▸ Problem requirements
Copy every line of the data below exactly as it appears, from start to finish.

* Begin Records for the exercise *

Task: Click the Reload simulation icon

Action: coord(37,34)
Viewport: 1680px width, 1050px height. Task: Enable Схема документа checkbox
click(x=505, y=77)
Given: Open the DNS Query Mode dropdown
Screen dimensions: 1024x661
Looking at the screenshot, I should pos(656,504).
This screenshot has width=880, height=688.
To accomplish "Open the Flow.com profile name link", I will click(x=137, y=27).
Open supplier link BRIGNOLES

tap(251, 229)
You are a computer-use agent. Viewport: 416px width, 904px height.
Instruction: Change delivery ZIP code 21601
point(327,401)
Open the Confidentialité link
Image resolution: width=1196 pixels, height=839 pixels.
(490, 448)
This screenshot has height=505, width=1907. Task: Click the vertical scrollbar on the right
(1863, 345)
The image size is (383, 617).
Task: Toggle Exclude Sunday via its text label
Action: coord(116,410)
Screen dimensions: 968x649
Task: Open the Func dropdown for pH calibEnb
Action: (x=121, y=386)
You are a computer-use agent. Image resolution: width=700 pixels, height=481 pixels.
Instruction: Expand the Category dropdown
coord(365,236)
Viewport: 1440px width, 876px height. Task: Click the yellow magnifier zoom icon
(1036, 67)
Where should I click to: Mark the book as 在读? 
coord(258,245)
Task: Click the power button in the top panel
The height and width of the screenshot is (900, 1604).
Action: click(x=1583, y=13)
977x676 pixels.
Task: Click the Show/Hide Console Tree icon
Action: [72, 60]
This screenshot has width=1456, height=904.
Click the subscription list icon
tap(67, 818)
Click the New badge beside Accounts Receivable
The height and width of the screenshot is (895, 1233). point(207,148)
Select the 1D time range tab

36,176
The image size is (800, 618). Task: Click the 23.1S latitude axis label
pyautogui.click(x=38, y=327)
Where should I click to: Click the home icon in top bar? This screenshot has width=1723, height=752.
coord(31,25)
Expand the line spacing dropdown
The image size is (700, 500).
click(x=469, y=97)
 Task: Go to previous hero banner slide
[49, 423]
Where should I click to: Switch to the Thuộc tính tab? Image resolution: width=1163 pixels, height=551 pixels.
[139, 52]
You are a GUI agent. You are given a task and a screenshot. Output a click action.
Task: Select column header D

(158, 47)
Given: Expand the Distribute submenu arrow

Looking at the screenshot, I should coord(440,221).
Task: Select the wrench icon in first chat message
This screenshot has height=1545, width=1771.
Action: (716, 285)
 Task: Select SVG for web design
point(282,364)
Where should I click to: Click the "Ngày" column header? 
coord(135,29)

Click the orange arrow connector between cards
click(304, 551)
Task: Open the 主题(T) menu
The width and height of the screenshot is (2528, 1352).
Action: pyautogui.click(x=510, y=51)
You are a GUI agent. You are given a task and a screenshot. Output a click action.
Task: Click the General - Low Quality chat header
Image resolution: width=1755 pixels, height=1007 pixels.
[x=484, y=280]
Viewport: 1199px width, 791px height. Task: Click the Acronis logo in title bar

* End Records for the exercise *

▸ Task solution
Task: Click the Reload simulation icon

Action: coord(37,34)
Viewport: 1680px width, 1050px height. Task: Enable Схема документа checkbox
click(x=505, y=77)
Given: Open the DNS Query Mode dropdown
Screen dimensions: 1024x661
Looking at the screenshot, I should pos(656,504).
This screenshot has width=880, height=688.
To accomplish "Open the Flow.com profile name link", I will click(x=137, y=27).
Open supplier link BRIGNOLES

tap(251, 229)
You are a computer-use agent. Viewport: 416px width, 904px height.
Instruction: Change delivery ZIP code 21601
point(327,401)
Open the Confidentialité link
Image resolution: width=1196 pixels, height=839 pixels.
(490, 448)
This screenshot has height=505, width=1907. Task: Click the vertical scrollbar on the right
(1863, 345)
The image size is (383, 617).
Task: Toggle Exclude Sunday via its text label
Action: coord(116,410)
Screen dimensions: 968x649
Task: Open the Func dropdown for pH calibEnb
Action: (x=121, y=386)
You are a computer-use agent. Image resolution: width=700 pixels, height=481 pixels.
Instruction: Expand the Category dropdown
coord(365,236)
Viewport: 1440px width, 876px height. Task: Click the yellow magnifier zoom icon
(1036, 67)
Where should I click to: Mark the book as 在读? 
coord(258,245)
Task: Click the power button in the top panel
The height and width of the screenshot is (900, 1604).
Action: click(x=1583, y=13)
977x676 pixels.
Task: Click the Show/Hide Console Tree icon
Action: [72, 60]
This screenshot has width=1456, height=904.
Click the subscription list icon
tap(67, 818)
Click the New badge beside Accounts Receivable
The height and width of the screenshot is (895, 1233). point(207,148)
Select the 1D time range tab

36,176
The image size is (800, 618). Task: Click the 23.1S latitude axis label
pyautogui.click(x=38, y=327)
Where should I click to: Click the home icon in top bar? This screenshot has width=1723, height=752.
coord(31,25)
Expand the line spacing dropdown
The image size is (700, 500).
click(x=469, y=97)
 Task: Go to previous hero banner slide
[49, 423]
Where should I click to: Switch to the Thuộc tính tab? Image resolution: width=1163 pixels, height=551 pixels.
[139, 52]
You are a GUI agent. You are given a task and a screenshot. Output a click action.
Task: Select column header D

(158, 47)
Given: Expand the Distribute submenu arrow

Looking at the screenshot, I should coord(440,221).
Task: Select the wrench icon in first chat message
This screenshot has height=1545, width=1771.
Action: (716, 285)
 Task: Select SVG for web design
point(282,364)
Where should I click to: Click the "Ngày" column header? 
coord(135,29)

Click the orange arrow connector between cards
click(304, 551)
Task: Open the 主题(T) menu
The width and height of the screenshot is (2528, 1352).
Action: pyautogui.click(x=510, y=51)
You are a GUI agent. You are given a task and a screenshot. Output a click action.
Task: Click the General - Low Quality chat header
Image resolution: width=1755 pixels, height=1007 pixels.
[x=484, y=280]
Viewport: 1199px width, 791px height. Task: Click the Acronis logo in title bar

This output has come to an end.